__Passage shown__

- - -

Deciding to think more about SEO and researching keywords

Over the years, I’ve heard that the way to rank well in searches is more and more linked to quality content and less and less linked to gaming the system, so I’ve told myself I can afford to more-or-less ignore SEO and researching keywords. In the past, it has struck me as kind of boring.

BUT of course, there are sensible times when it pays to give it a bit more attention. I saw Sharon Gourlay’s talk on SEO at the recent TBEX conference in Bangkok (Sharon blogs about this kind of stuff at Digital Nomad Wannabe) and decided that I really should have a look at it for some of my posts.

Researching keywords to get traffic to make money!

Sharon’s talk was very much focused on using good SEO for posts that were trying to drive traffic to affiliate links (links to stuff people might buy, and the blogger can get a commission from).  I have a few posts on my travel blog which (while providing great information and a good service to my community) are also focused on getting affiliate income, so I sat up and listened.

Because we are (trying to) raise our son bilingually, I have a series of posts on German books for babies, German books for toddlers, German books for preschoolers … you can see how this series can continue! These posts have a lot of affiliate links through to Amazon and over the past few months the income they generate, although small, has begun to steadily increase. Sharon’s talk made me think about how much more this could increase if I was just a bit more deliberate about getting targeted traffic to these posts.

So I’m going to experiment a little and let you watch. If it works well, then you can try it too!

- - -

__Supplied data__
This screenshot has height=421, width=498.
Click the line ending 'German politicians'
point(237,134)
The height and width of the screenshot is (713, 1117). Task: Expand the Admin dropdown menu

- - -

__Aim__
Write the next part of the blog post on researching SEO keywords, beginning immediately after its final sentence.

__Output for this exercise__
Tweaking keyword use on existing posts

So, this is the first part of my SEO-fiddling! The reason I wrote these posts on German books for kids in the first place is that I had trouble finding good information online for non-native speakers like me, and had some real hit and miss experiences with buying books from the German Amazon site. I guess because they are filling a need (I’m definitely not the only non-German married to a German who wants to buy German books for their kids to read), then the posts have already been getting me a lot of search traffic for the main search terms I had in mind (which is basically the titles from above – “German books for babies” etc – as this is exactly what I searched for to find the information.)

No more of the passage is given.